● **What you will do**
Could you print every line from the first one of the records below through the line containing "640x400 pixels.", with both included and nothing else?
*** Records for this task ***
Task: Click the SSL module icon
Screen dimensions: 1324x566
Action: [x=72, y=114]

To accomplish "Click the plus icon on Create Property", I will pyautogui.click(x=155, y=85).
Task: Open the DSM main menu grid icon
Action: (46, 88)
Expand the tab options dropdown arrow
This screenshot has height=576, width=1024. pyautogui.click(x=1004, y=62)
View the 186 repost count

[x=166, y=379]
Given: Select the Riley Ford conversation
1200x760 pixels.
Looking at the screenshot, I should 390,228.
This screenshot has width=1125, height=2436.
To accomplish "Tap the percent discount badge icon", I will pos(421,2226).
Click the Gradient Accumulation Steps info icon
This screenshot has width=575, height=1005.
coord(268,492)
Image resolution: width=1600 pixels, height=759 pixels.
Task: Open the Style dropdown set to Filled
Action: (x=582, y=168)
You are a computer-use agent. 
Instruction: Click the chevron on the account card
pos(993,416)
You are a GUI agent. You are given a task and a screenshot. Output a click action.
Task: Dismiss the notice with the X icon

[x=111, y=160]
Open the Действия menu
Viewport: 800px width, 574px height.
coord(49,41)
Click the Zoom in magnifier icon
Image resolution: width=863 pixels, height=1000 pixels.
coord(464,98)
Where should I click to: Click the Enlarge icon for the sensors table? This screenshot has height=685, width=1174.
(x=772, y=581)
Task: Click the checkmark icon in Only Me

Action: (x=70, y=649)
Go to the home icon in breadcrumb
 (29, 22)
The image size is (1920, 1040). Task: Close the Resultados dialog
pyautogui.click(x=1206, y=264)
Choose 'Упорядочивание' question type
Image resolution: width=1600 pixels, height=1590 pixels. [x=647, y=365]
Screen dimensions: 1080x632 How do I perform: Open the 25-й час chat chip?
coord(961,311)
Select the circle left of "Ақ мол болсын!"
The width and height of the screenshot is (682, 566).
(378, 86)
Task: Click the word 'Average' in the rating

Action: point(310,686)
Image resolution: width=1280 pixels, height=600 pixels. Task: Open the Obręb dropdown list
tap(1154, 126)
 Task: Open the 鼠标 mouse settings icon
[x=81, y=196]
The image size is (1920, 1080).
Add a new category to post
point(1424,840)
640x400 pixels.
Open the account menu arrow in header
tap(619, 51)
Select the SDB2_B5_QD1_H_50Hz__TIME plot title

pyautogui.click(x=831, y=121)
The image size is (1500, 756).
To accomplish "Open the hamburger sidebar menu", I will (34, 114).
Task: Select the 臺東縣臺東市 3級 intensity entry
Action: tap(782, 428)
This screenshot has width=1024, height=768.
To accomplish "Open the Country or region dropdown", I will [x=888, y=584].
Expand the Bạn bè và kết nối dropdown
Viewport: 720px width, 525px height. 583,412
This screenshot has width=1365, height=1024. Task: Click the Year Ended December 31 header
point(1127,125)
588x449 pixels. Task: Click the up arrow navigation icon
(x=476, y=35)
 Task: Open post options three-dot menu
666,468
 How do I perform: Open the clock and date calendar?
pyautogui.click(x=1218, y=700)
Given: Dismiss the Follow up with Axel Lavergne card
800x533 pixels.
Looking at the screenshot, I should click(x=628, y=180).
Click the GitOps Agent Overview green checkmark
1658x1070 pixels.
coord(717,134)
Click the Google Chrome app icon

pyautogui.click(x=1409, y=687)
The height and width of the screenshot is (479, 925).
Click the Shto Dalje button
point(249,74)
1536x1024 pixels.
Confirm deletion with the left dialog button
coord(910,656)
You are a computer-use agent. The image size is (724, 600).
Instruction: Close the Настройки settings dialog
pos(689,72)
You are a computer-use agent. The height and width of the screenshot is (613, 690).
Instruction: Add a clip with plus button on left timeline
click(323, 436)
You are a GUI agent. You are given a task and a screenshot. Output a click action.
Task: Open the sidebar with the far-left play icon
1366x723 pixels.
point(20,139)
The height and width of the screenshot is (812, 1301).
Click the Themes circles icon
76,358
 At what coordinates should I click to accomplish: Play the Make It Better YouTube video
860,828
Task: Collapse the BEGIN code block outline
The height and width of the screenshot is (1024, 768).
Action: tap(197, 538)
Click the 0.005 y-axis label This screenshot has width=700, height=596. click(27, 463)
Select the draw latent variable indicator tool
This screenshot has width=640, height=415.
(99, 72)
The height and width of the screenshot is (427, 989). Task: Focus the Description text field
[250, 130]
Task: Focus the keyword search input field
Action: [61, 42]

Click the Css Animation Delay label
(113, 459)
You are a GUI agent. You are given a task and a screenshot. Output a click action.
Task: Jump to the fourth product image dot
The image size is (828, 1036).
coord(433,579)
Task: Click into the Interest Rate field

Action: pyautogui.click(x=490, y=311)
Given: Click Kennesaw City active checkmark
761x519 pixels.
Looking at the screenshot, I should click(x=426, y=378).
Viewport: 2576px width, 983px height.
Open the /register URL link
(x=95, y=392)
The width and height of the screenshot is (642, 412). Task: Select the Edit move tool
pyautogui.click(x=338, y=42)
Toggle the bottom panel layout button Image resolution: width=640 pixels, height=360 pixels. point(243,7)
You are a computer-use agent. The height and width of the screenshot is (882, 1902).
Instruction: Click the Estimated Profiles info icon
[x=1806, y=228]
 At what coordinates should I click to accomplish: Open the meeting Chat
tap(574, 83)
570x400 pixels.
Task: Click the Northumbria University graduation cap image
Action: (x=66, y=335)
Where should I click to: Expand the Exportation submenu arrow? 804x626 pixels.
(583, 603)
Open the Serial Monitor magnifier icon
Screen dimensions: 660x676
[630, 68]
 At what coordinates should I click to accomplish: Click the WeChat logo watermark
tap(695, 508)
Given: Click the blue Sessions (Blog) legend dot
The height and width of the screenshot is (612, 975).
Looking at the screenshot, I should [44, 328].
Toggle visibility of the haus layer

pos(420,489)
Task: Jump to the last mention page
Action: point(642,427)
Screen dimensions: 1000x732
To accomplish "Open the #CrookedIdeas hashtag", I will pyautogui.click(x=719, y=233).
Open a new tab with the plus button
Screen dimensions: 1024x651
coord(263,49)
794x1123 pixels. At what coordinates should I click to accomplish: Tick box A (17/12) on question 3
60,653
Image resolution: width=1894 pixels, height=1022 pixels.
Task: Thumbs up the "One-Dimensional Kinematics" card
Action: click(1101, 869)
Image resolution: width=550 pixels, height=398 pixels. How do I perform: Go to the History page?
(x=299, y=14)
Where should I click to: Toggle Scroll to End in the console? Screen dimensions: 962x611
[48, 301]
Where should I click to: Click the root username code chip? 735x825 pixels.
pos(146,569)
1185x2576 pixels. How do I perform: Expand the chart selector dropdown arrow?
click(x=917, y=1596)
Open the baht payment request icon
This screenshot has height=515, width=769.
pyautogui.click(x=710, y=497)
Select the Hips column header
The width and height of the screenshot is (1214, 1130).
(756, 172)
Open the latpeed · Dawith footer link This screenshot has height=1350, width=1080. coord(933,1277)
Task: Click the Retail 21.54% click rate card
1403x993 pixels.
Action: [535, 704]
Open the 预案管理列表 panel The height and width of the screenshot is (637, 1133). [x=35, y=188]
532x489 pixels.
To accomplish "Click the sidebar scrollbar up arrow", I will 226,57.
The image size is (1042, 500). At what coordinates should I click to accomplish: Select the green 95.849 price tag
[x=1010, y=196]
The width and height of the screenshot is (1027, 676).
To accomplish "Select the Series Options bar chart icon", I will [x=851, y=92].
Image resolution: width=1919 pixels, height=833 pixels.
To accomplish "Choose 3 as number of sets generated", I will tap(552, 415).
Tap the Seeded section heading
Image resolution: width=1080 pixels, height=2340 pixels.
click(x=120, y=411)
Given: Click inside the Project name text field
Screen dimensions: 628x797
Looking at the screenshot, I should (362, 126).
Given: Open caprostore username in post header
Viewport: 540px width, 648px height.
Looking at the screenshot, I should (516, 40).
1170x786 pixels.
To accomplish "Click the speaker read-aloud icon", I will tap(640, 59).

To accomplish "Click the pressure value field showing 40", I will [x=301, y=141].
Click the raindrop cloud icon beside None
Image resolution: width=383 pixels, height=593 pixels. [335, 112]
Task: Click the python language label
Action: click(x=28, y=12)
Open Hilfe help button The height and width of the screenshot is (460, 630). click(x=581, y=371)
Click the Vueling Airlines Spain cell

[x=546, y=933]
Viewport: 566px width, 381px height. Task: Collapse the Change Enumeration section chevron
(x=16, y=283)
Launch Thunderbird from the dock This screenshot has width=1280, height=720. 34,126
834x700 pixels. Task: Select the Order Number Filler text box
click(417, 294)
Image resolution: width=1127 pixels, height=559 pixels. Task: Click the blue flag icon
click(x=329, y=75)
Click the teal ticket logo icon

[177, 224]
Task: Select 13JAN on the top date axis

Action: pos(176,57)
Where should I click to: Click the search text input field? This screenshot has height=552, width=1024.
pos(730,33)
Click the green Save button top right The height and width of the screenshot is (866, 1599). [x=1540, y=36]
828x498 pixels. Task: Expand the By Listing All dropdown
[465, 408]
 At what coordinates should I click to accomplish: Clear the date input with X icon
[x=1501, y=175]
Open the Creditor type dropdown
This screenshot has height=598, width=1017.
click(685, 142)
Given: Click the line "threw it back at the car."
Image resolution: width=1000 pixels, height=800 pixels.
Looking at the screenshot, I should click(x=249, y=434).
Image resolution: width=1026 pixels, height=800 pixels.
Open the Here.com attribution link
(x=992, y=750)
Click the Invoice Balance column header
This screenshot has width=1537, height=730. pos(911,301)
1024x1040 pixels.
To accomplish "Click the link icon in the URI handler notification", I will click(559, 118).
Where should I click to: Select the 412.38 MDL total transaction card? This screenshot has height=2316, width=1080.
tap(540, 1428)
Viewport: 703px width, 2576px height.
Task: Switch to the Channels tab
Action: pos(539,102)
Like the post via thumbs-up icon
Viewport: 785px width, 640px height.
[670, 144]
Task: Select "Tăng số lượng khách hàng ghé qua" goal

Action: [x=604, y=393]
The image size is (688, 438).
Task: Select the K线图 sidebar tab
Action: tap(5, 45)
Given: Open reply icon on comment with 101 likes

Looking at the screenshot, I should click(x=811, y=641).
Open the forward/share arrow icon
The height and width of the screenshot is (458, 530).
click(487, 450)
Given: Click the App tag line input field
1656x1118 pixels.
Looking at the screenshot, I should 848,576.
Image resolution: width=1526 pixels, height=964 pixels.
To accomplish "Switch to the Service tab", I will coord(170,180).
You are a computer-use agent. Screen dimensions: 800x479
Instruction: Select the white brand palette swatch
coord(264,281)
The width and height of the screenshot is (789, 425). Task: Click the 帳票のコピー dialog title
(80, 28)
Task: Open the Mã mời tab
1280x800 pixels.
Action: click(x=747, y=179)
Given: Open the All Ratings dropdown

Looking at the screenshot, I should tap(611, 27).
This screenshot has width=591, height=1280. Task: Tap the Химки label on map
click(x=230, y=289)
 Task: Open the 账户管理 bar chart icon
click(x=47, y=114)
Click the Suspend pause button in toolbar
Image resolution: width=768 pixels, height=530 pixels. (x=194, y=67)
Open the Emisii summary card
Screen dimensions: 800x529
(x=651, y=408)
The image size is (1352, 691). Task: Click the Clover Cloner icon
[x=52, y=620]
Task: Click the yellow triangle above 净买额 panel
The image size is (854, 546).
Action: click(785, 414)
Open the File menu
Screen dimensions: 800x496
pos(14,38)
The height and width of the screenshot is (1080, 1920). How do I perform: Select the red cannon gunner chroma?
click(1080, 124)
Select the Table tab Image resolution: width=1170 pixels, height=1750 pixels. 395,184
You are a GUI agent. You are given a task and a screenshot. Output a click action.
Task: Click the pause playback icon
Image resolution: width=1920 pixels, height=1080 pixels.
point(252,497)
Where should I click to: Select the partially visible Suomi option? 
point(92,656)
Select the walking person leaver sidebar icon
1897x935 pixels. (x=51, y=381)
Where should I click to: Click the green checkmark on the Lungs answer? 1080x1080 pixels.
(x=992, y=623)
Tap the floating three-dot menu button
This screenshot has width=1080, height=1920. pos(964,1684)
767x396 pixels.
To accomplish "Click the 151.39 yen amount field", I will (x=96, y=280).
*** End of Records for this task ***
● **Written answer**
Task: Click the SSL module icon
Screen dimensions: 1324x566
Action: [x=72, y=114]

To accomplish "Click the plus icon on Create Property", I will pyautogui.click(x=155, y=85).
Task: Open the DSM main menu grid icon
Action: (46, 88)
Expand the tab options dropdown arrow
This screenshot has height=576, width=1024. pyautogui.click(x=1004, y=62)
View the 186 repost count

[x=166, y=379]
Given: Select the Riley Ford conversation
1200x760 pixels.
Looking at the screenshot, I should 390,228.
This screenshot has width=1125, height=2436.
To accomplish "Tap the percent discount badge icon", I will pos(421,2226).
Click the Gradient Accumulation Steps info icon
This screenshot has width=575, height=1005.
coord(268,492)
Image resolution: width=1600 pixels, height=759 pixels.
Task: Open the Style dropdown set to Filled
Action: (x=582, y=168)
You are a computer-use agent. 
Instruction: Click the chevron on the account card
pos(993,416)
You are a GUI agent. You are given a task and a screenshot. Output a click action.
Task: Dismiss the notice with the X icon

[x=111, y=160]
Open the Действия menu
Viewport: 800px width, 574px height.
coord(49,41)
Click the Zoom in magnifier icon
Image resolution: width=863 pixels, height=1000 pixels.
coord(464,98)
Where should I click to: Click the Enlarge icon for the sensors table? This screenshot has height=685, width=1174.
(x=772, y=581)
Task: Click the checkmark icon in Only Me

Action: (x=70, y=649)
Go to the home icon in breadcrumb
 (29, 22)
The image size is (1920, 1040). Task: Close the Resultados dialog
pyautogui.click(x=1206, y=264)
Choose 'Упорядочивание' question type
Image resolution: width=1600 pixels, height=1590 pixels. [x=647, y=365]
Screen dimensions: 1080x632 How do I perform: Open the 25-й час chat chip?
coord(961,311)
Select the circle left of "Ақ мол болсын!"
The width and height of the screenshot is (682, 566).
(378, 86)
Task: Click the word 'Average' in the rating

Action: point(310,686)
Image resolution: width=1280 pixels, height=600 pixels. Task: Open the Obręb dropdown list
tap(1154, 126)
 Task: Open the 鼠标 mouse settings icon
[x=81, y=196]
The image size is (1920, 1080).
Add a new category to post
point(1424,840)
640x400 pixels.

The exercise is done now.